Alafia FTF is November 11 / 12, this has riding at Alafia and Balm Boyette near Tampa, I believe the event is sold out but with it nearing tickets often show up. This is put on by SWAMPclub.org SWAMP Alafia Fat Tire Festival

Tour de Felasco is January 12, 2012, this is a great tandem ride, it too is currently sold out but it is often possible to find tickets. San Felasco Hammock Preserve State Park CSO

Croom 35 / 50, this year is Feb 4th, all xc riding. I do not believe the event has opened sign up yet. This is the 2010 flyer, should be similar info with a different date SWAMP - Croom 35/50 Mile Mountain Bike Challenge

Santos Springbreak FTF, March 9 / 12 2012, the event registration opened today 11-1-2012, have not seen an event flyer, but this is the OMBA website Ocala Mountain Bike Association - Home

FWIW, if you are not wanting to attend an event and just wish to ride, these trails are also open to the public all the time, with the exception being a portion of San Felasco is not open to cyclists except during the event. The normal San Felasco cycling trials do remain open though.

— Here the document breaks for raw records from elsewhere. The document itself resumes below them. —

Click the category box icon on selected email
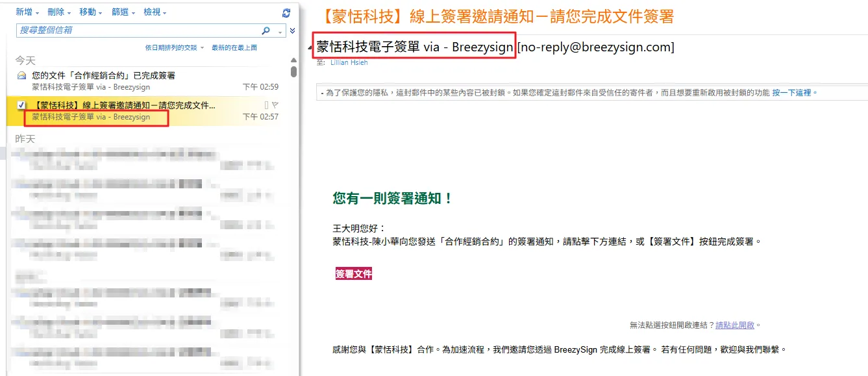This screenshot has height=376, width=868. click(x=266, y=105)
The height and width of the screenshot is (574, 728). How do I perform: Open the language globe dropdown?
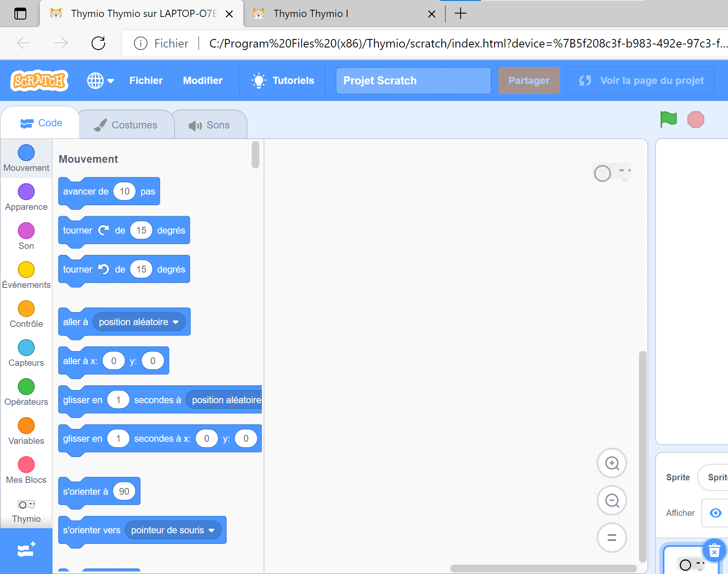[x=100, y=81]
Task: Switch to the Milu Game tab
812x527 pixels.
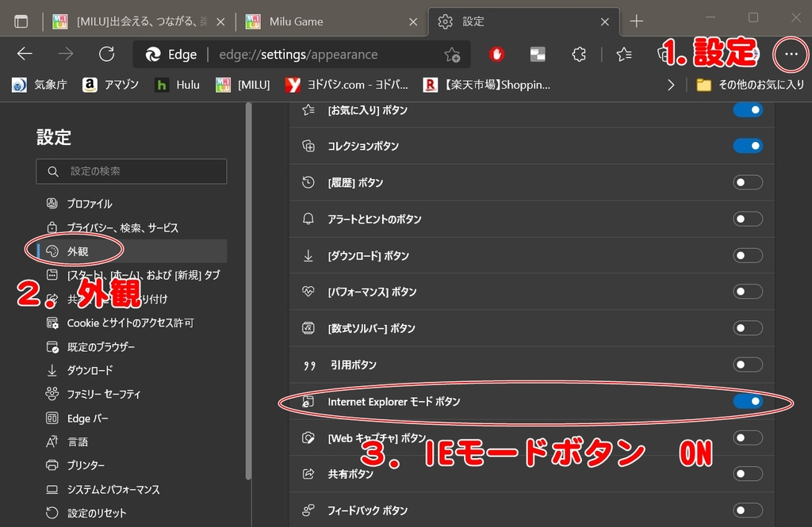Action: click(x=330, y=21)
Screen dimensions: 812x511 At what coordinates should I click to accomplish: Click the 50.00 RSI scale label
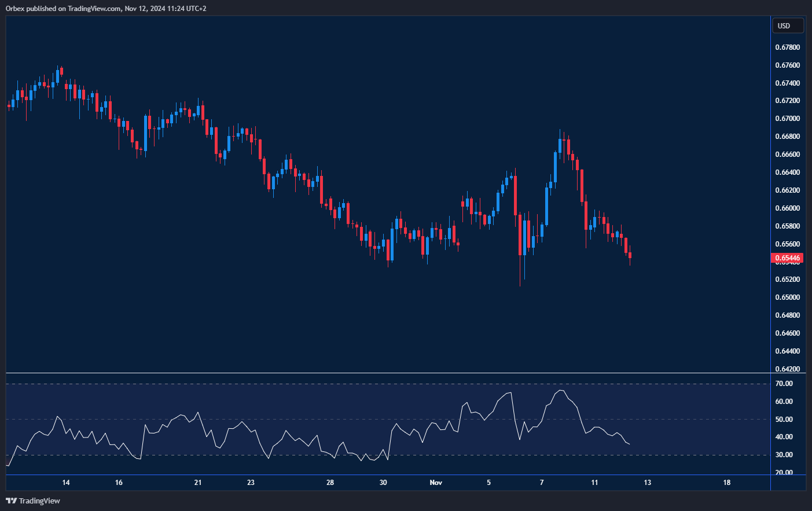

Florida has some other great trails covering the entire state. Some are more tandem friendly than others.

If you enjoy winter or live where it snows...sit back and relax knowing we are riding our miles to uphold tandem cycling

PK


----------



## malaclemys (Oct 22, 2010)

One more PMK, Ididaride on Jan 28, 2012. We have to miss it this year but I do believe at least one tandem team will be attending. We rode this w/clj2289 last year and had a great time. Actually we had only been riding tandems about a month when we did the ride so I know it is fairly tandem accessible. Additionally in a previous Ididaride I did see a team on a ECDM. Not sure who they were but they did help me convince my stoker to give tandems a try.

As for Felasco, I am happy to help someone find a spot(s). There may be something available locally but the registration got really screwed up on the Active.com end of things this year. The local shops say they don't have any slots but between them, Craigslist, and the GCC list serve, something always pops up. We are also very happy to be local guides for those that want to come down and ride. There are night rides on the Wed night of the full moon each month for those that want to give it a go. I haven't tried it on the tandem but do it all the time on my SS.

I do believe Croom is potentially a diamond in the rough. It is really nice for tandems and as long as there has been some rain, the trail conditions rock (pun as the trails tend be sandy). Unlike this end of the state, they have been getting rain further south so perhaps precipitation so close to the event will not be so necessary.

If anyone, especially in the northeast (that means you giff07), needs more convincing to contribute to our local economy, check the long term forecast. Did I mention we rode San Felasco this Sunday and it was sunny and 75 degrees?


----------



## TandemNut (Mar 12, 2004)

We plan to be at the Santos FTF with several demo tandems, so if you know of anyone in the area who wants to try one out, send 'em over!


----------



## giff07 (Jun 7, 2010)

If anyone, especially in the northeast (that means you giff07), needs more convincing to contribute to our local economy, check the long term forecast. Did I mention we rode San Felasco this Sunday and it was sunny and 75 degrees? 


You're killin' me J&J.(LOL) Truthfully we haven't set any winter plans yet. We hope to make one of those 2 events though.:thumbsup:


----------